[start STORED RECORDS]
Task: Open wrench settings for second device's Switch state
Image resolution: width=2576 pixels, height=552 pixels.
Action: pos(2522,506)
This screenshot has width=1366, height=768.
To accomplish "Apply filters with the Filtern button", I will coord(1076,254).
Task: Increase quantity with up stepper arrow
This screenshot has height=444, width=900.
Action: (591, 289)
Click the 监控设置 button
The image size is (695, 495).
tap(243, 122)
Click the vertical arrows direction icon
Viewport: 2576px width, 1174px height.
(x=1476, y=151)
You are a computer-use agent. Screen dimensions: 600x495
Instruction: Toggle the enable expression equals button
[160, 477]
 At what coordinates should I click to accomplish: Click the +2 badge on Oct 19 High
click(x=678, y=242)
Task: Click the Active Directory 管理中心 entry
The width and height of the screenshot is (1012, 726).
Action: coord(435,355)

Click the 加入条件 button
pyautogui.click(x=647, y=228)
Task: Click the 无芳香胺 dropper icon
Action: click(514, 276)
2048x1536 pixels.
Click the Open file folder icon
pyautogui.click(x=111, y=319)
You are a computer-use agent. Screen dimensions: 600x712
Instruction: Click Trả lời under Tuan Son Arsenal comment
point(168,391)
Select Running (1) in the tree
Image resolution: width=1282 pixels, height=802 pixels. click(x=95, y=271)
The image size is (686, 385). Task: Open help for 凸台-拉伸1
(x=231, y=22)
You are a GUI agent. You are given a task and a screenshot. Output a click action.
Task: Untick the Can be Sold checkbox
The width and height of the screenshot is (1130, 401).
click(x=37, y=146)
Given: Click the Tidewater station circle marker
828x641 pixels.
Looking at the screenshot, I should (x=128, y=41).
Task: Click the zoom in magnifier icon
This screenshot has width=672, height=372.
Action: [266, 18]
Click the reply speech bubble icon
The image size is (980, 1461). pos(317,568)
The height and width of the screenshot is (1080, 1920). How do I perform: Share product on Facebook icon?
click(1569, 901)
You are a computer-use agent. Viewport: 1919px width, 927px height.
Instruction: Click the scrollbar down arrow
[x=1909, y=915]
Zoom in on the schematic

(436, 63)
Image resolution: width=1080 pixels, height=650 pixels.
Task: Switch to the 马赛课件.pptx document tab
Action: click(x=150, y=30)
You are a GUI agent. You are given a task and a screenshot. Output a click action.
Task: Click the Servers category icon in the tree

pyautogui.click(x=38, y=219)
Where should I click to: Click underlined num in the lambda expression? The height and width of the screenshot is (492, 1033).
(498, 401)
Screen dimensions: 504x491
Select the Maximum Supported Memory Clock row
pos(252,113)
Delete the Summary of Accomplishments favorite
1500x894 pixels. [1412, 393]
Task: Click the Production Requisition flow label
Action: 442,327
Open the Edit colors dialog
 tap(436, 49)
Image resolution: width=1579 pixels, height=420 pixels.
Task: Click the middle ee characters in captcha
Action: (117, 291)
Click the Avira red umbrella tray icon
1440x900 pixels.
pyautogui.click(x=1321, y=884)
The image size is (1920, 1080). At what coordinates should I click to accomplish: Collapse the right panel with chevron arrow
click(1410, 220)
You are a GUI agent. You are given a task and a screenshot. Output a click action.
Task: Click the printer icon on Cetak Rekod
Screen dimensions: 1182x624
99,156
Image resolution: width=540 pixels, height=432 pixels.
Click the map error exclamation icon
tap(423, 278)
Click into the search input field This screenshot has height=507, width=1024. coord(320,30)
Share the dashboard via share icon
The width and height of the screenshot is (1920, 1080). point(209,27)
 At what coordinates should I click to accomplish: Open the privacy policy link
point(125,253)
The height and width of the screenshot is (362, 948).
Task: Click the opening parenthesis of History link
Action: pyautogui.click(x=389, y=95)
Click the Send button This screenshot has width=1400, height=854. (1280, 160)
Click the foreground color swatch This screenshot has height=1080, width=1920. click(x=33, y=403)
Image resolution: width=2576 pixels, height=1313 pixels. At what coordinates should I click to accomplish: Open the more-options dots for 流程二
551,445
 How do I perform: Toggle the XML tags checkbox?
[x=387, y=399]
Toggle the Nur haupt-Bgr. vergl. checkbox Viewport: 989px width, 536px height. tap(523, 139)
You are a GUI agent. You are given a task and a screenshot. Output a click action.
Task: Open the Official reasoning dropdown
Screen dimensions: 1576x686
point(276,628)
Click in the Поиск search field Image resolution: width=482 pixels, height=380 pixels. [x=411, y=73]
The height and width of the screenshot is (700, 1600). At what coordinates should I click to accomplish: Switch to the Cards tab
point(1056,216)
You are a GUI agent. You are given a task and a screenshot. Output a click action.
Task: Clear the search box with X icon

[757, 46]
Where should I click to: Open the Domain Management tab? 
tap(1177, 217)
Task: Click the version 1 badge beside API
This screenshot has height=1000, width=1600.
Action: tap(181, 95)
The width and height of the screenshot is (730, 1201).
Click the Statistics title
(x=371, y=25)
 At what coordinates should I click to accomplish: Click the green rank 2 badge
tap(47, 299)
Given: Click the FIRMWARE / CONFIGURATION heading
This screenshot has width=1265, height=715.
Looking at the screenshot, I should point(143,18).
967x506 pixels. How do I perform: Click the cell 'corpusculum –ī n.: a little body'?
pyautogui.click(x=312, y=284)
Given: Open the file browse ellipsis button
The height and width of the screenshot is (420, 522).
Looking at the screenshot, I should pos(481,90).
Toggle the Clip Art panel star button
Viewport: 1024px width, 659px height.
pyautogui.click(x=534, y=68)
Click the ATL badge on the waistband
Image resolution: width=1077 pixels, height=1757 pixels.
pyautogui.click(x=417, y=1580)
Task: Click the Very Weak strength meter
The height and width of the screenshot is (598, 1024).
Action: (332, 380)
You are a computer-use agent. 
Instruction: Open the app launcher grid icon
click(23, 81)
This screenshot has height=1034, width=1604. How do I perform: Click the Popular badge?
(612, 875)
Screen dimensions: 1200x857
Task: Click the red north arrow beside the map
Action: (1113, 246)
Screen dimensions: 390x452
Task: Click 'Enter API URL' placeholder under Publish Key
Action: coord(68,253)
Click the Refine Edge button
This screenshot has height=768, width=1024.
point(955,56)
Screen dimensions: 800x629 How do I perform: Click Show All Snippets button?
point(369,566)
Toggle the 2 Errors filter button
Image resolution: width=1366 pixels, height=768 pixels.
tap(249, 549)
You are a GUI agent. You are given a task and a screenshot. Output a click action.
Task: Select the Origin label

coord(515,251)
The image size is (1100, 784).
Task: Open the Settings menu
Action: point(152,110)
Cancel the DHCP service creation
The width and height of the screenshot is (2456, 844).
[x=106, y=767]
[end STORED RECORDS]
*DO THIS*
Rewrite all of the records above as a Markdown table with two columns, No. and Record line, giving each line its own numbered row and skipping blank lines.

*SOLUTION TO THIS TASK*
| No. | Record line |
|---|---|
| 1 | Task: Open wrench settings for second device's Switch state |
| 2 | Image resolution: width=2576 pixels, height=552 pixels. |
| 3 | Action: pos(2522,506) |
| 4 | This screenshot has width=1366, height=768. |
| 5 | To accomplish "Apply filters with the Filtern button", I will coord(1076,254). |
| 6 | Task: Increase quantity with up stepper arrow |
| 7 | This screenshot has height=444, width=900. |
| 8 | Action: (591, 289) |
| 9 | Click the 监控设置 button |
| 10 | The image size is (695, 495). |
| 11 | tap(243, 122) |
| 12 | Click the vertical arrows direction icon |
| 13 | Viewport: 2576px width, 1174px height. |
| 14 | (x=1476, y=151) |
| 15 | You are a computer-use agent. Screen dimensions: 600x495 |
| 16 | Instruction: Toggle the enable expression equals button |
| 17 | [160, 477] |
| 18 |  At what coordinates should I click to accomplish: Click the +2 badge on Oct 19 High |
| 19 | click(x=678, y=242) |
| 20 | Task: Click the Active Directory 管理中心 entry |
| 21 | The width and height of the screenshot is (1012, 726). |
| 22 | Action: coord(435,355) |
| 23 | Click the 加入条件 button |
| 24 | pyautogui.click(x=647, y=228) |
| 25 | Task: Click the 无芳香胺 dropper icon |
| 26 | Action: click(514, 276) |
| 27 | 2048x1536 pixels. |
| 28 | Click the Open file folder icon |
| 29 | pyautogui.click(x=111, y=319) |
| 30 | You are a computer-use agent. Screen dimensions: 600x712 |
| 31 | Instruction: Click Trả lời under Tuan Son Arsenal comment |
| 32 | point(168,391) |
| 33 | Select Running (1) in the tree |
| 34 | Image resolution: width=1282 pixels, height=802 pixels. click(x=95, y=271) |
| 35 | The image size is (686, 385). Task: Open help for 凸台-拉伸1 |
| 36 | (x=231, y=22) |
| 37 | You are a GUI agent. You are given a task and a screenshot. Output a click action. |
| 38 | Task: Untick the Can be Sold checkbox |
| 39 | The width and height of the screenshot is (1130, 401). |
| 40 | click(x=37, y=146) |
| 41 | Given: Click the Tidewater station circle marker |
| 42 | 828x641 pixels. |
| 43 | Looking at the screenshot, I should (x=128, y=41). |
| 44 | Task: Click the zoom in magnifier icon |
| 45 | This screenshot has width=672, height=372. |
| 46 | Action: [266, 18] |
| 47 | Click the reply speech bubble icon |
| 48 | The image size is (980, 1461). pos(317,568) |
| 49 | The height and width of the screenshot is (1080, 1920). How do I perform: Share product on Facebook icon? |
| 50 | click(1569, 901) |
| 51 | You are a computer-use agent. Viewport: 1919px width, 927px height. |
| 52 | Instruction: Click the scrollbar down arrow |
| 53 | [x=1909, y=915] |
| 54 | Zoom in on the schematic |
| 55 | (436, 63) |
| 56 | Image resolution: width=1080 pixels, height=650 pixels. |
| 57 | Task: Switch to the 马赛课件.pptx document tab |
| 58 | Action: click(x=150, y=30) |
| 59 | You are a GUI agent. You are given a task and a screenshot. Output a click action. |
| 60 | Task: Click the Servers category icon in the tree |
| 61 | pyautogui.click(x=38, y=219) |
| 62 | Where should I click to: Click underlined num in the lambda expression? The height and width of the screenshot is (492, 1033). |
| 63 | (498, 401) |
| 64 | Screen dimensions: 504x491 |
| 65 | Select the Maximum Supported Memory Clock row |
| 66 | pos(252,113) |
| 67 | Delete the Summary of Accomplishments favorite |
| 68 | 1500x894 pixels. [1412, 393] |
| 69 | Task: Click the Production Requisition flow label |
| 70 | Action: 442,327 |
| 71 | Open the Edit colors dialog |
| 72 |  tap(436, 49) |
| 73 | Image resolution: width=1579 pixels, height=420 pixels. |
| 74 | Task: Click the middle ee characters in captcha |
| 75 | Action: (117, 291) |
| 76 | Click the Avira red umbrella tray icon |
| 77 | 1440x900 pixels. |
| 78 | pyautogui.click(x=1321, y=884) |
| 79 | The image size is (1920, 1080). At what coordinates should I click to accomplish: Collapse the right panel with chevron arrow |
| 80 | click(1410, 220) |
| 81 | You are a GUI agent. You are given a task and a screenshot. Output a click action. |
| 82 | Task: Click the printer icon on Cetak Rekod |
| 83 | Screen dimensions: 1182x624 |
| 84 | 99,156 |
| 85 | Image resolution: width=540 pixels, height=432 pixels. |
| 86 | Click the map error exclamation icon |
| 87 | tap(423, 278) |
| 88 | Click into the search input field This screenshot has height=507, width=1024. coord(320,30) |
| 89 | Share the dashboard via share icon |
| 90 | The width and height of the screenshot is (1920, 1080). point(209,27) |
| 91 |  At what coordinates should I click to accomplish: Open the privacy policy link |
| 92 | point(125,253) |
| 93 | The height and width of the screenshot is (362, 948). |
| 94 | Task: Click the opening parenthesis of History link |
| 95 | Action: pyautogui.click(x=389, y=95) |
| 96 | Click the Send button This screenshot has width=1400, height=854. (1280, 160) |
| 97 | Click the foreground color swatch This screenshot has height=1080, width=1920. click(x=33, y=403) |
| 98 | Image resolution: width=2576 pixels, height=1313 pixels. At what coordinates should I click to accomplish: Open the more-options dots for 流程二 |
| 99 | 551,445 |
| 100 |  How do I perform: Toggle the XML tags checkbox? |
| 101 | [x=387, y=399] |
| 102 | Toggle the Nur haupt-Bgr. vergl. checkbox Viewport: 989px width, 536px height. tap(523, 139) |
| 103 | You are a GUI agent. You are given a task and a screenshot. Output a click action. |
| 104 | Task: Open the Official reasoning dropdown |
| 105 | Screen dimensions: 1576x686 |
| 106 | point(276,628) |
| 107 | Click in the Поиск search field Image resolution: width=482 pixels, height=380 pixels. [x=411, y=73] |
| 108 | The height and width of the screenshot is (700, 1600). At what coordinates should I click to accomplish: Switch to the Cards tab |
| 109 | point(1056,216) |
| 110 | You are a GUI agent. You are given a task and a screenshot. Output a click action. |
| 111 | Task: Clear the search box with X icon |
| 112 | [757, 46] |
| 113 | Where should I click to: Open the Domain Management tab?  |
| 114 | tap(1177, 217) |
| 115 | Task: Click the version 1 badge beside API |
| 116 | This screenshot has height=1000, width=1600. |
| 117 | Action: tap(181, 95) |
| 118 | The width and height of the screenshot is (730, 1201). |
| 119 | Click the Statistics title |
| 120 | (x=371, y=25) |
| 121 |  At what coordinates should I click to accomplish: Click the green rank 2 badge |
| 122 | tap(47, 299) |
| 123 | Given: Click the FIRMWARE / CONFIGURATION heading |
| 124 | This screenshot has width=1265, height=715. |
| 125 | Looking at the screenshot, I should point(143,18). |
| 126 | 967x506 pixels. How do I perform: Click the cell 'corpusculum –ī n.: a little body'? |
| 127 | pyautogui.click(x=312, y=284) |
| 128 | Given: Open the file browse ellipsis button |
| 129 | The height and width of the screenshot is (420, 522). |
| 130 | Looking at the screenshot, I should pos(481,90). |
| 131 | Toggle the Clip Art panel star button |
| 132 | Viewport: 1024px width, 659px height. |
| 133 | pyautogui.click(x=534, y=68) |
| 134 | Click the ATL badge on the waistband |
| 135 | Image resolution: width=1077 pixels, height=1757 pixels. |
| 136 | pyautogui.click(x=417, y=1580) |
| 137 | Task: Click the Very Weak strength meter |
| 138 | The height and width of the screenshot is (598, 1024). |
| 139 | Action: (332, 380) |
| 140 | You are a computer-use agent.  |
| 141 | Instruction: Open the app launcher grid icon |
| 142 | click(23, 81) |
| 143 | This screenshot has height=1034, width=1604. How do I perform: Click the Popular badge? |
| 144 | (612, 875) |
| 145 | Screen dimensions: 1200x857 |
| 146 | Task: Click the red north arrow beside the map |
| 147 | Action: (1113, 246) |
| 148 | Screen dimensions: 390x452 |
| 149 | Task: Click 'Enter API URL' placeholder under Publish Key |
| 150 | Action: coord(68,253) |
| 151 | Click the Refine Edge button |
| 152 | This screenshot has height=768, width=1024. |
| 153 | point(955,56) |
| 154 | Screen dimensions: 800x629 How do I perform: Click Show All Snippets button? |
| 155 | point(369,566) |
| 156 | Toggle the 2 Errors filter button |
| 157 | Image resolution: width=1366 pixels, height=768 pixels. |
| 158 | tap(249, 549) |
| 159 | You are a GUI agent. You are given a task and a screenshot. Output a click action. |
| 160 | Task: Select the Origin label |
| 161 | coord(515,251) |
| 162 | The image size is (1100, 784). |
| 163 | Task: Open the Settings menu |
| 164 | Action: point(152,110) |
| 165 | Cancel the DHCP service creation |
| 166 | The width and height of the screenshot is (2456, 844). |
| 167 | [x=106, y=767] |